It's time to buy life insurance, but where do you start? You generally don't take classes in school on how to purchase life insurance or sit around chatting with your friends about the latest in life insurance news. However, making this purchase can be critical to the financial security of your loved ones, so it's important that you get it right. Below are several of the things you should be aware of before you pick your policy.


In general, the younger you are, the less you'll pay in premiums. However, there are a lot of variables. Term life insurance usually costs less than permanent. It's also more flexible, and you can buy it for a short period of time, such as 5, 10 or 20 years. Keep in mind that while the premium should stay the same for both types, if you renew a term policy, the premium might go up. While term can be the right choice if you are primarily concerned with protecting dependent children, there are some advantages to choosing permanent.

Option to Sell?

The reason permanent life insurance costs more is because the policy has value and can function as an investment. Furthermore, despite it being called permanent, you don't have to hang onto it until the end of your life. If you decide that you no longer need it, you can sell it through a life settlement. This allows you to essentially transfer the policy to another person. You can review a guide on life settlements and find out how to get maximum value out of your investment if you think this is an option that will be important to you.

How Much Do You Need?

Life insurance is not just about paying for your funeral and other expenses. It's also not just about leaving your family a lump sum if anything happens to you. You need to have enough insurance to protect your family at least until your children are adults. You may also want to make sure that there is enough money to pay for your children to go to college.

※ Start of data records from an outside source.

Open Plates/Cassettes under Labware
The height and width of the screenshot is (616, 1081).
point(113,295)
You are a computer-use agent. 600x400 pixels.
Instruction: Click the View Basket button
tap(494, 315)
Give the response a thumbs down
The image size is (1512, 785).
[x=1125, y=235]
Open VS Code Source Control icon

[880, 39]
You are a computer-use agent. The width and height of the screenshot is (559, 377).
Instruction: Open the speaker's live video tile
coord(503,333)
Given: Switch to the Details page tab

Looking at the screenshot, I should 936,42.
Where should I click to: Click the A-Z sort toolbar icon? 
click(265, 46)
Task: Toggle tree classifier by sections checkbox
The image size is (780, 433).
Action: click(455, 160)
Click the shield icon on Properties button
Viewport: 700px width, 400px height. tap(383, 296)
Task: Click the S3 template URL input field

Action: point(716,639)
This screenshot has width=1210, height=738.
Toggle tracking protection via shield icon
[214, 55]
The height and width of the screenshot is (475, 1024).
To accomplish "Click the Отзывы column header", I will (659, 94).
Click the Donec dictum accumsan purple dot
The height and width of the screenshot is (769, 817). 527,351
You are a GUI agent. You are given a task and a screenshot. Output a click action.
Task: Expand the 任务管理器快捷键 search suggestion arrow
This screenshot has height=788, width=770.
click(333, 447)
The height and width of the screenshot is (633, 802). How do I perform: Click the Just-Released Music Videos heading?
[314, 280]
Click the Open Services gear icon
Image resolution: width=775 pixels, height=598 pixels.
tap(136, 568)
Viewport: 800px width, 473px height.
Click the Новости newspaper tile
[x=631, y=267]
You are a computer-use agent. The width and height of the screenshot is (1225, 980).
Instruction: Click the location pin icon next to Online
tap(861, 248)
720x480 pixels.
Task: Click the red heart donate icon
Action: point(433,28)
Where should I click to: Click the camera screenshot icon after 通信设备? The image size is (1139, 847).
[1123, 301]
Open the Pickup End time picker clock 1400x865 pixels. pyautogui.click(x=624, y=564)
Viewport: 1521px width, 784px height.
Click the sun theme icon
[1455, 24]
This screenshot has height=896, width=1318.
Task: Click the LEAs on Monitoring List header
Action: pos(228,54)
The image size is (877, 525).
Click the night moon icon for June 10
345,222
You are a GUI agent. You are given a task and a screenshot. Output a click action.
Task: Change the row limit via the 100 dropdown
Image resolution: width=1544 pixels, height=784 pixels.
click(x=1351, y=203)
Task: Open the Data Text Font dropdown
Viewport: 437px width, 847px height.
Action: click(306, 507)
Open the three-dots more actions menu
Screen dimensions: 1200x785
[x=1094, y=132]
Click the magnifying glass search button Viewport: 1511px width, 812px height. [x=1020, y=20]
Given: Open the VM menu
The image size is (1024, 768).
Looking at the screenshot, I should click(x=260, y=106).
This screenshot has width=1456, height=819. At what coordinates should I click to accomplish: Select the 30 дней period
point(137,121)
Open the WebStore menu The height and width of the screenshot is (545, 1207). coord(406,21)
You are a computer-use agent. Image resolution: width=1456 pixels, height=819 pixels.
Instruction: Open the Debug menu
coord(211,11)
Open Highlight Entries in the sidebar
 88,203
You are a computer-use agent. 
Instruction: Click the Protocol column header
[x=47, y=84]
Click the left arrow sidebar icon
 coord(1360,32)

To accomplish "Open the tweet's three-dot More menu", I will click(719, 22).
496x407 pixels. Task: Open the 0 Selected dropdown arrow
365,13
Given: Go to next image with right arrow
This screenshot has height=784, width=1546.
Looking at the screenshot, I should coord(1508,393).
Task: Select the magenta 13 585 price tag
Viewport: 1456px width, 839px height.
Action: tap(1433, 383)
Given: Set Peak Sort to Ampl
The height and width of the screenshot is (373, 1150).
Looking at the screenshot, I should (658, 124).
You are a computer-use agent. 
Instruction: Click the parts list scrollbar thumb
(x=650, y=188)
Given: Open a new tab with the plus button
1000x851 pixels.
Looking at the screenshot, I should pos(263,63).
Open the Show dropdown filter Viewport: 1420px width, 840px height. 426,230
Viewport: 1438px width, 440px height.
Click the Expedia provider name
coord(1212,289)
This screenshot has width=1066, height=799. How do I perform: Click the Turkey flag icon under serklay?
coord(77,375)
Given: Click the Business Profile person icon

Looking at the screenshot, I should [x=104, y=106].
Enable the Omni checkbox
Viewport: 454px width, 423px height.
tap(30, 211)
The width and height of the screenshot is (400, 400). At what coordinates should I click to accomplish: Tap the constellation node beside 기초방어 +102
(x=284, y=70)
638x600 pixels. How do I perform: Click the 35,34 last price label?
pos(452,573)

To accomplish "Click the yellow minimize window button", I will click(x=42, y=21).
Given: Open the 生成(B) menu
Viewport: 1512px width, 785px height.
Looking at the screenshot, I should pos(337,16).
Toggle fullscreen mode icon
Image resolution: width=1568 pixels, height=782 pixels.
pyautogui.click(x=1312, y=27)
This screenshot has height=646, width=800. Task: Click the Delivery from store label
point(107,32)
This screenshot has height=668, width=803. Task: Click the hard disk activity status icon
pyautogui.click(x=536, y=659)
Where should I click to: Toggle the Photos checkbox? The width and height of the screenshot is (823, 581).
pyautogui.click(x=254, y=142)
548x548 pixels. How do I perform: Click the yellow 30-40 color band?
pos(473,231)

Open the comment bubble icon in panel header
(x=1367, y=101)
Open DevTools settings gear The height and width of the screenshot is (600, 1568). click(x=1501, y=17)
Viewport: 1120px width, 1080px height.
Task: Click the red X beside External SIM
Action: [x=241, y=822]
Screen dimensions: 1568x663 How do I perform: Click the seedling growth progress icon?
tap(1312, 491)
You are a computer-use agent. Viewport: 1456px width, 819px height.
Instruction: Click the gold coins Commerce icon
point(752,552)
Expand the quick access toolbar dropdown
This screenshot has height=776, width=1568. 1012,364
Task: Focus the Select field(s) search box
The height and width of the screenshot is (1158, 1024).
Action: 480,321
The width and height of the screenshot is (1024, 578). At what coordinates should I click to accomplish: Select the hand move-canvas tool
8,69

If you have a spouse who makes substantially less than you or who does not work outside the home at all, you may want to make sure that they are taken care of as well. Take the time to sit down and calculate exactly what your family would need to replace your income for as long as your children will be dependents or longer. When you eventually teach your kids about death, having the financial portion reconciled can provide them with peace of mind during a tricky conversation. 

Your Beneficiary?

It's important to name the right beneficiary on your policy. If you are married, that may be your spouse, but not necessarily. For example, if you have children from a previous marriage that you are primarily concerned about supporting, you may want to name them. However, if they are minors, they cannot directly receive payment. In this case, you could make the beneficiary whoever you have named as the children's guardian in your will, possibly your former spouse. Another option might be creating a trust. The trust itself could be named as the primary beneficiary.